[Word and element location data]

::::

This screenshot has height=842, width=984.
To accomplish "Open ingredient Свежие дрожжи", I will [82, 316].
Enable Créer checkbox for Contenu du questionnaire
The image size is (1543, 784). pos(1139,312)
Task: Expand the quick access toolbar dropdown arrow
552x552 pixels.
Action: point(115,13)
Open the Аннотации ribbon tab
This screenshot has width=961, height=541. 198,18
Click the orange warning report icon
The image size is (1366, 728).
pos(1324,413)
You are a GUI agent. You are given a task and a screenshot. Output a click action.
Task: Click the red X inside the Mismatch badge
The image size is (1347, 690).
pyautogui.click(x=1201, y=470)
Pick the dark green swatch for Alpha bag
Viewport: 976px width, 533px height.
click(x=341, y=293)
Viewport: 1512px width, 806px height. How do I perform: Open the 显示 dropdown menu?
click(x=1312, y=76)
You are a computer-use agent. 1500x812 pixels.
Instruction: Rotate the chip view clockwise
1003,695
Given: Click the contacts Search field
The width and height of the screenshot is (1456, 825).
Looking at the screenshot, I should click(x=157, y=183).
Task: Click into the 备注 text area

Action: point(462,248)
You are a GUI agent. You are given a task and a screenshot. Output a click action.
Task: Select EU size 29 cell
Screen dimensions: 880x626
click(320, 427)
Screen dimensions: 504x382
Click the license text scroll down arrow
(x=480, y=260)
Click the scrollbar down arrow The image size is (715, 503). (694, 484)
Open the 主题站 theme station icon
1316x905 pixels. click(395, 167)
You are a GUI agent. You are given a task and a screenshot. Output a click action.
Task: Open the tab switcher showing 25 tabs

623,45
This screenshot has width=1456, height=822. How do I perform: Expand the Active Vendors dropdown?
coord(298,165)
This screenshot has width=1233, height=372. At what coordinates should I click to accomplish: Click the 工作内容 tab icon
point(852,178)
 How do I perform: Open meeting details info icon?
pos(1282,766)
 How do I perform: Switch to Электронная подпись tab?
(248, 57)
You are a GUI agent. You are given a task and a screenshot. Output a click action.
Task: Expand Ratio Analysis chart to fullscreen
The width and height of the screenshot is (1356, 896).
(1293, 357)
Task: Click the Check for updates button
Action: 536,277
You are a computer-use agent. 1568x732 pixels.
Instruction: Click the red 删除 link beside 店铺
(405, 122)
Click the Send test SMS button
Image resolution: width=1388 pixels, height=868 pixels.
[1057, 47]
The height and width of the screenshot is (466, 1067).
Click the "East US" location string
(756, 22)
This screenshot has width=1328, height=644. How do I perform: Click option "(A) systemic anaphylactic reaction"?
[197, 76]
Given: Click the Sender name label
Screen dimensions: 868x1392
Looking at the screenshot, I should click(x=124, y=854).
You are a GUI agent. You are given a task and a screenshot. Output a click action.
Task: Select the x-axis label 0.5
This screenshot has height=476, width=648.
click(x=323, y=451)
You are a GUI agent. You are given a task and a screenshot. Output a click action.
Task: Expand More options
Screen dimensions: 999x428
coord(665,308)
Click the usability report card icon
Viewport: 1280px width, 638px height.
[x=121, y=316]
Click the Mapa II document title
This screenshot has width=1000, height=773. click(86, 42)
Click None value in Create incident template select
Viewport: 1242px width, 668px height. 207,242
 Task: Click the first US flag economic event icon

::::

## Problem
Please repeat the items above word for word, from the first line through the line containing "point(852,178)".

## Expected answer
This screenshot has height=842, width=984.
To accomplish "Open ingredient Свежие дрожжи", I will [82, 316].
Enable Créer checkbox for Contenu du questionnaire
The image size is (1543, 784). pos(1139,312)
Task: Expand the quick access toolbar dropdown arrow
552x552 pixels.
Action: point(115,13)
Open the Аннотации ribbon tab
This screenshot has width=961, height=541. 198,18
Click the orange warning report icon
The image size is (1366, 728).
pos(1324,413)
You are a GUI agent. You are given a task and a screenshot. Output a click action.
Task: Click the red X inside the Mismatch badge
The image size is (1347, 690).
pyautogui.click(x=1201, y=470)
Pick the dark green swatch for Alpha bag
Viewport: 976px width, 533px height.
click(x=341, y=293)
Viewport: 1512px width, 806px height. How do I perform: Open the 显示 dropdown menu?
click(x=1312, y=76)
You are a computer-use agent. 1500x812 pixels.
Instruction: Rotate the chip view clockwise
1003,695
Given: Click the contacts Search field
The width and height of the screenshot is (1456, 825).
Looking at the screenshot, I should click(x=157, y=183).
Task: Click into the 备注 text area

Action: point(462,248)
You are a GUI agent. You are given a task and a screenshot. Output a click action.
Task: Select EU size 29 cell
Screen dimensions: 880x626
click(320, 427)
Screen dimensions: 504x382
Click the license text scroll down arrow
(x=480, y=260)
Click the scrollbar down arrow The image size is (715, 503). (694, 484)
Open the 主题站 theme station icon
1316x905 pixels. click(395, 167)
You are a GUI agent. You are given a task and a screenshot. Output a click action.
Task: Open the tab switcher showing 25 tabs

623,45
This screenshot has width=1456, height=822. How do I perform: Expand the Active Vendors dropdown?
coord(298,165)
This screenshot has width=1233, height=372. At what coordinates should I click to accomplish: Click the 工作内容 tab icon
point(852,178)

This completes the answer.